As violence escalates in Israel and the Israeli-occupied Palestinian territories, advocates for the Jewish state are opening up a new front in their battle to highlight incitement as a prime cause behind Palestinian attacks.
U.N. Watch, a Geneva-based organization devoted to monitoring the performance of the United Nations, has cited the U.N. agency caring for Palestinian refugees for allegedly tolerating incitement to violence against Israel on the private Facebook pages of its employees.
Some of the examples, detailed in U.N. Watch’s October 16 report on the United Nations Relief and Works Agency for Palestine Refugees in the Near East include clear calls for violent attacks against Israelis. Others glorify terrorists who stabbed Israeli Jews in the recent wave of violence.
“Stab Zionist dogs,” called Hani al Ramahi, one of those cited in the report whose Facebook profile indicates he is an UNRWA employee.
Chris McGrath, UNWRA’s Washington Liaison Officer said on October 20 that his agency was aware of U.N. Watch’s report and was taking steps to respond to and investigate its allegations.
“Already, working closely with Facebook’s legal team, we have brought about the removal of more than 90 imposter or unauthorized Facebook pages,” he said in a statement. “In some cases, we have determined the alleged ‘UNRWA staff’ are not in fact UNRWA employees or are no longer UNRWA employees.
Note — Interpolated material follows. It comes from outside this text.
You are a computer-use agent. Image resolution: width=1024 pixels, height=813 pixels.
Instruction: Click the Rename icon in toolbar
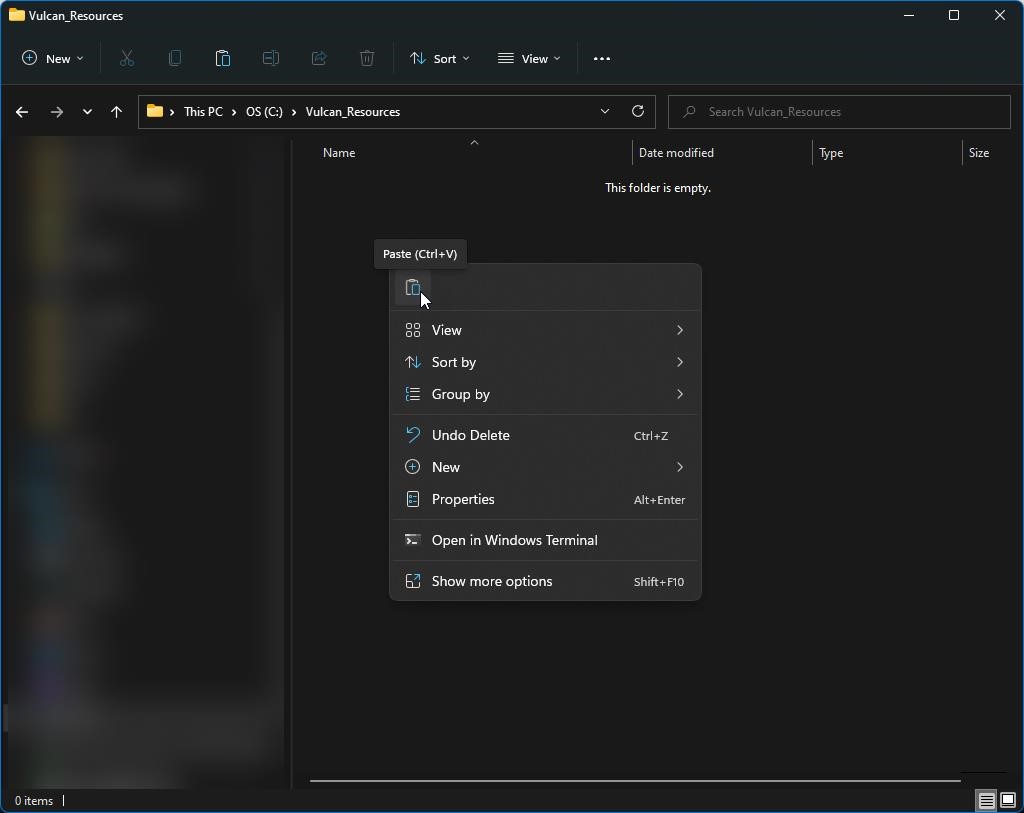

However, and very regrettably, in a number of cases so far we have found staff Facebook postings to be in violation of our social media rules.”
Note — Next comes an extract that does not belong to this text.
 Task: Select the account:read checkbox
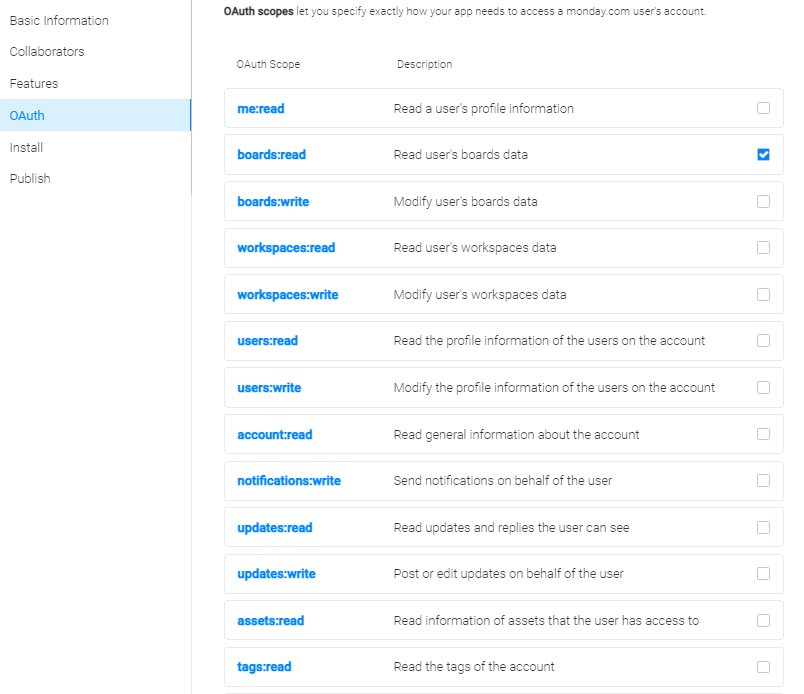(x=763, y=434)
McGrath said the postings in question had been removed and that the staff members who posted them had been sanctioned with penalties, “including suspension and loss of pay.” Other remaining allegations are “under assessment.”
“We condemn and will not tolerate anti-Semitism or racism in any form,” McGrath said in his statement.
The agency, which provides education, welfare, and medical services to Palestinian refugees, is the largest employer of Palestinians in the occupied West Bank and Gaza. It also serves Palestinians in refugee camps in Lebanon Syria and Jordan.
UNRWA has long been in the crosshairs of pro-Israel organizations that complain about anti-Israel bias in its textbooks and argue that the agency’s lax vetting policies allow terrorists to get on the U.N’s payroll. The issue reached a boiling point during Israel’s 2014 summer military campaign in Gaza, when ammunition was found in an UNRWA compound there. Israel also bombed UNWRA facilities during the campaign, claiming that rockets were being fired into Israel from them.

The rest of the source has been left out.